▶ _TASK BRIEF_: List every line in the entries below that contains the word "title". Case matters, so a line counts only if its letters match in uppercase and lowercase.

(Stored data entries)
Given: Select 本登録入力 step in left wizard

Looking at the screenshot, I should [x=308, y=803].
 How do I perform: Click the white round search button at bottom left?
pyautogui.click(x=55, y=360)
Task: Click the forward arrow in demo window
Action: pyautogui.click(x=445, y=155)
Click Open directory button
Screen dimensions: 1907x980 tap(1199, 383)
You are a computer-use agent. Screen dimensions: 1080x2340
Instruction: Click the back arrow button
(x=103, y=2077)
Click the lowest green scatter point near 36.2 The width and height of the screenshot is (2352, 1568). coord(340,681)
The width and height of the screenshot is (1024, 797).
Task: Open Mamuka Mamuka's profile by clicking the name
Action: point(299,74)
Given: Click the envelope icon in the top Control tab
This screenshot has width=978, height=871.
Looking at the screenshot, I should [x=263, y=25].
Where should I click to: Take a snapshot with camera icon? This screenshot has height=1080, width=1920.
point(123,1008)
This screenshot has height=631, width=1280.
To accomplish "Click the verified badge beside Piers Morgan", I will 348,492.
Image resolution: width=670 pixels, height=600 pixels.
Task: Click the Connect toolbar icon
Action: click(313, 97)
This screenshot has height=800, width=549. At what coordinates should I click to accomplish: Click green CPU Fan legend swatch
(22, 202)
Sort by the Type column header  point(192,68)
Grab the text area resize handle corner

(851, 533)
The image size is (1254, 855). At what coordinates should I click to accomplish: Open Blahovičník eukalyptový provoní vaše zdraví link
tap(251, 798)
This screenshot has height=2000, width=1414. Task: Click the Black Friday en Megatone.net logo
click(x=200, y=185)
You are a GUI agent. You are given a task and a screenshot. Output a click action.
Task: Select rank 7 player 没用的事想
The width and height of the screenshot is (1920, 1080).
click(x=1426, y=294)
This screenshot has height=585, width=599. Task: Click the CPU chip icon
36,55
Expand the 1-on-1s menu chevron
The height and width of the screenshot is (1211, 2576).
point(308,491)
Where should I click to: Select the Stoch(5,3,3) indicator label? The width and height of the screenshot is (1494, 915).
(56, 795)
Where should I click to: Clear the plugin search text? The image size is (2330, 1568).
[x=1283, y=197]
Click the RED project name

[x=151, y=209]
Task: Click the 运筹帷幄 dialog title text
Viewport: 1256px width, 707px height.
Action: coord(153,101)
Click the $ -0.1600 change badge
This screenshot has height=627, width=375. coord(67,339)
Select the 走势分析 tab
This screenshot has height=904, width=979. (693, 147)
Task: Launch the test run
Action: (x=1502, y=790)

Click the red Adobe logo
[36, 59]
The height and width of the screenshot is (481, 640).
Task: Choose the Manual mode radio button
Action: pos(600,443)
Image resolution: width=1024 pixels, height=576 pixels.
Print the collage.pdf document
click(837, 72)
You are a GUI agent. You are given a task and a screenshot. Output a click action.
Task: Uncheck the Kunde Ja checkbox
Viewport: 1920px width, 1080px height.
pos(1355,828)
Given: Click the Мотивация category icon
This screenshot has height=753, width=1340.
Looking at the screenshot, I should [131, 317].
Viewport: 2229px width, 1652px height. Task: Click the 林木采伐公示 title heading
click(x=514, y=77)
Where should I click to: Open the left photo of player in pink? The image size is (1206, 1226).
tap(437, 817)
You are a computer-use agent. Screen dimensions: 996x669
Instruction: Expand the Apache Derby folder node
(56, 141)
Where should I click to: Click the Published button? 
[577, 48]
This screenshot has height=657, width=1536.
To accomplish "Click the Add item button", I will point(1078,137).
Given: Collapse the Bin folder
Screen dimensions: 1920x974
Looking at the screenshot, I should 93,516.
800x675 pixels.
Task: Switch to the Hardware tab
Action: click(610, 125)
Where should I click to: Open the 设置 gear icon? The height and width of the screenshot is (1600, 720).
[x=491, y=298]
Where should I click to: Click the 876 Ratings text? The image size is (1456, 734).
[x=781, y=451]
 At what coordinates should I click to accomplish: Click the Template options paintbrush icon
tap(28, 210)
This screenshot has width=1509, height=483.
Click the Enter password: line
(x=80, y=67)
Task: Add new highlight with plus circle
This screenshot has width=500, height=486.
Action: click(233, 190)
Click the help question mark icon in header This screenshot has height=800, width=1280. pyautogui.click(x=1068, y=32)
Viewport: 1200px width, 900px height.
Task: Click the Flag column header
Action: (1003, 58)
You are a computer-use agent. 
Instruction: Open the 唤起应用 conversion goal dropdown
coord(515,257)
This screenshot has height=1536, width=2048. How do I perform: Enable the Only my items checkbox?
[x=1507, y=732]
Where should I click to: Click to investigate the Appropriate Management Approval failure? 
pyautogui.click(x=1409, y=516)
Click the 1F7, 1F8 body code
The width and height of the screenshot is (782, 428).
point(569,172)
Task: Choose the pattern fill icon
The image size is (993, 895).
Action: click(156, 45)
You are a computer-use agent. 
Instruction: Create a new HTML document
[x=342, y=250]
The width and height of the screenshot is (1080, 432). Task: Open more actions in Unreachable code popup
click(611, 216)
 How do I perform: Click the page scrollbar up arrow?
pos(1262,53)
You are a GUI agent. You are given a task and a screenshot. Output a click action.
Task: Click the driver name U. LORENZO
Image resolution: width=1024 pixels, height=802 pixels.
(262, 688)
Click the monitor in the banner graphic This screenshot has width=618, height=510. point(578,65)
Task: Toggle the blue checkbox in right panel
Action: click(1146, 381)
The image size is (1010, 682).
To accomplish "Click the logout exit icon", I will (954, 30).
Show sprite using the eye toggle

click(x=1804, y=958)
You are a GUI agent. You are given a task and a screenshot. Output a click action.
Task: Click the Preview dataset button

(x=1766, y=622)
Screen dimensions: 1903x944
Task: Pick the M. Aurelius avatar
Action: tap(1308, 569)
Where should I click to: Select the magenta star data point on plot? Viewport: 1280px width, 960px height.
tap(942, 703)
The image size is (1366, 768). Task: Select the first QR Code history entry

▶ _ANSWER TO THE TASK_:
Task: Click the 运筹帷幄 dialog title text
Viewport: 2229px width, 1652px height. Task: Click the 林木采伐公示 title heading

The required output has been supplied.